◆ **Document section**

Laser-Arc Welding Explained: The Hybrid Approach

The use of laser deep penetration welding technology (i.e., keyhole welding) allows for welding metal thicknesses of over 20mm in a single pass with high welding speeds and a relatively small heat-affected zone. Due to the fine nature of the laser beam, the joint gap requirements during welding are high (<0.1mm), and the bridging ability of the molten pool is relatively poor.

Additionally, the intense reflection from the workpiece surface affects the transfer of beam energy to the workpiece, causing the evaporation, gasification, and ionization of the molten metal, forming photo-induced plasma, which significantly affects the stability of the welding process. As a result, the actual energy utilization of the laser during welding is extremely low.

Taking a CO2 laser as an example, its quantum efficiency is 38%, and its electro-optical efficiency is 15% to 20%, resulting in a total efficiency of less than 20% during laser operation, leading to significant energy wastage.

On the other hand, arc welding, as a mature metal joining technology, has been widely used in the industry. However, due to the limitation of beam energy density, the welding thickness and speed of arc welding are relatively small compared to high-energy beam welding. The heat-affected zone of the weld seam is relatively large, and the weld seam has a smaller depth-to-width ratio.

Due to the strong bridging ability of the electric arc, the joint gap requirements for the welding workpiece are not strict, allowing for up to 10% of the workpiece thickness, and the arc energy utilization rate exceeds 60% of the output power.

Laser-arc hybrid heat source welding technology is an emerging special manufacturing technology that combines two heat sources with drastically different physical properties and energy transfer mechanisms, simultaneously acting on the same processing position.

◆ **Dataset entries**
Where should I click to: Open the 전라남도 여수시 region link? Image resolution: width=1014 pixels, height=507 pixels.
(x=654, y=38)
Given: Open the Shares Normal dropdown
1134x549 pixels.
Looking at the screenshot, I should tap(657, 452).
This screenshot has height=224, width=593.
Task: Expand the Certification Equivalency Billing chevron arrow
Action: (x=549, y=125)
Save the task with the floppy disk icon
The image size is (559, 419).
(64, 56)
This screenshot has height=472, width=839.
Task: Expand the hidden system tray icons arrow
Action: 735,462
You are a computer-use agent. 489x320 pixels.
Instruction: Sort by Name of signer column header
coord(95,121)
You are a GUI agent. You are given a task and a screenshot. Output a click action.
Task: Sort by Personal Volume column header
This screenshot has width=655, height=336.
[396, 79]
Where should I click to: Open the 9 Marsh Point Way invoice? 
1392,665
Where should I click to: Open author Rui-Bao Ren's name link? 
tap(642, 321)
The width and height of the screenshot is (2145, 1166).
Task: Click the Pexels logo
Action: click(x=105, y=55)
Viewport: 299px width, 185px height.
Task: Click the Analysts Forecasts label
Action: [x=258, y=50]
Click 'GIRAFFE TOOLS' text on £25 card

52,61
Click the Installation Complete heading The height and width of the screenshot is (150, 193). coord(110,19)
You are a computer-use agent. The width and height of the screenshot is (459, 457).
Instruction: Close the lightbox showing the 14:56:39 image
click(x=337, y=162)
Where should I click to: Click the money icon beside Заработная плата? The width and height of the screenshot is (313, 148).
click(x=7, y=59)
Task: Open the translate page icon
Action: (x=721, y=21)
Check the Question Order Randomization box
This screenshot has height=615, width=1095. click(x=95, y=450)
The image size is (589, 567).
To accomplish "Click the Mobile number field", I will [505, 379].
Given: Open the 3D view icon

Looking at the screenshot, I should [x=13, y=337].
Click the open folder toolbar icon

◆ **Required tasks**
a. Answer these questions from the laser-arc welding text:
(i) What joint gap is required during laser deep penetration welding?
(ii) What is the quantum efficiency of a CO2 laser?
(iii) What arc energy utilization rate is given for arc welding?
b. Quote the stretch of the laser-arc welding text from "On the other" through "the output power.".

◆ **Answers for this exercise**
a.
(i) Less than 0.1mm.
(ii) 38%.
(iii) More than 60% of the output power.

b.
On the other hand, arc welding, as a mature metal joining technology, has been widely used in the industry. However, due to the limitation of beam energy density, the welding thickness and speed of arc welding are relatively small compared to high-energy beam welding. The heat-affected zone of the weld seam is relatively large, and the weld seam has a smaller depth-to-width ratio.

Due to the strong bridging ability of the electric arc, the joint gap requirements for the welding workpiece are not strict, allowing for up to 10% of the workpiece thickness, and the arc energy utilization rate exceeds 60% of the output power.